The Diving Bell and the Butterfly

by

Jean-Dominique Bauby

Teachers and parents! Our Teacher Edition on The Diving Bell and the Butterfly makes teaching easy.

The Diving Bell and the Butterfly Summary

On December 8th of 1995, the editor-in-chief of the French fashion magazine Elle, Jean-Dominique Bauby, suffered a massive stroke which severed his brain stem from his spinal cord and rendered the worldly, charismatic, fashionable man nearly completely paralyzed. After awakening from a coma in January of 1996, Bauby found that the only way he could communicate with the outside world was by blinking his left eyelid—the single part of his body over which he had any remaining control. Over the summer of 1996, with the help of his speech therapist at the Berck-sur-Mer hospital in the north of France, Sandrine, and an interpreter, Claude, Bauby composed, letter by painstaking letter, a memoir of his experiences in the hospital, his memories of his life before the stroke, and his deepest, most vulnerable fantasies of returning to a normal existence.

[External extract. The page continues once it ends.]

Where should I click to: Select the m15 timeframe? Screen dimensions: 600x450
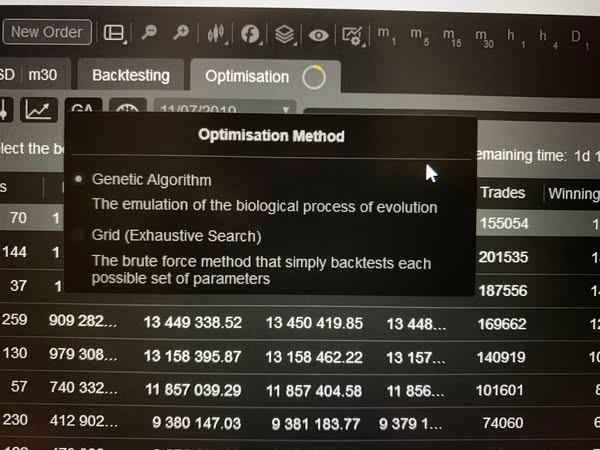click(451, 37)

As Bauby spends the summer of 1996 blinking out the sentences of his memoir, he reflects on his “locked-in syndrome” which has left him feeling like he is encased in a heavy diving bell, and provides an account of his monotonous, tiresome, but occasionally illuminating life in the hospital. He describes the “tourist” patients whose prognoses will allow them to depart the hospital in just a few short months; he entertains visits from his former partner Sylvie and their children Céleste and Théophile, whom he worries his remoteness and paralysis frightens, as well as old friends and coworkers; by sending a monthly bulletin to his rivals at Elle, he attempts to quell rumors on the streets of Paris that the once-powerful editor has become a “vegetable;” he gets through sponge baths and tube feedings by imagining luxurious soaks in his tub at home in Paris and delicious meals from his childhood. He imagines being a movie director at Cinecittá studios in Rome and a member of the royal coterie of Empress Eugénie, wife of Napoleon III; he endures physical therapy and speech therapy; he wrestles with terrible nightmares and the fear that his loved ones are slipping away from him. He recounts humorous and ironic anecdotes from his past, divulges dreams of writing a play based on his experiences as a paraplegic, and imagines himself accompanying his former Elle coworkers on luxurious trips to exotic locations for conferences and fashion expos.

Bauby’s swirling anecdotes, expressed through short chapters which reflect the fleeting, carousel-like nature of his overactive thoughts—his only refuge—unfold quickly and come to a halting stop after Bauby, in the book’s penultimate pages, recounts in detail the fateful day of his stroke. Bauby concludes that he has composed his memoir as a way of searching for a “key” that will allow him to free himself from the diving bell, but admits that he feels he must “keep looking” throughout the “cosmos” for the magical object, spell, or miracle that will ferry him to freedom.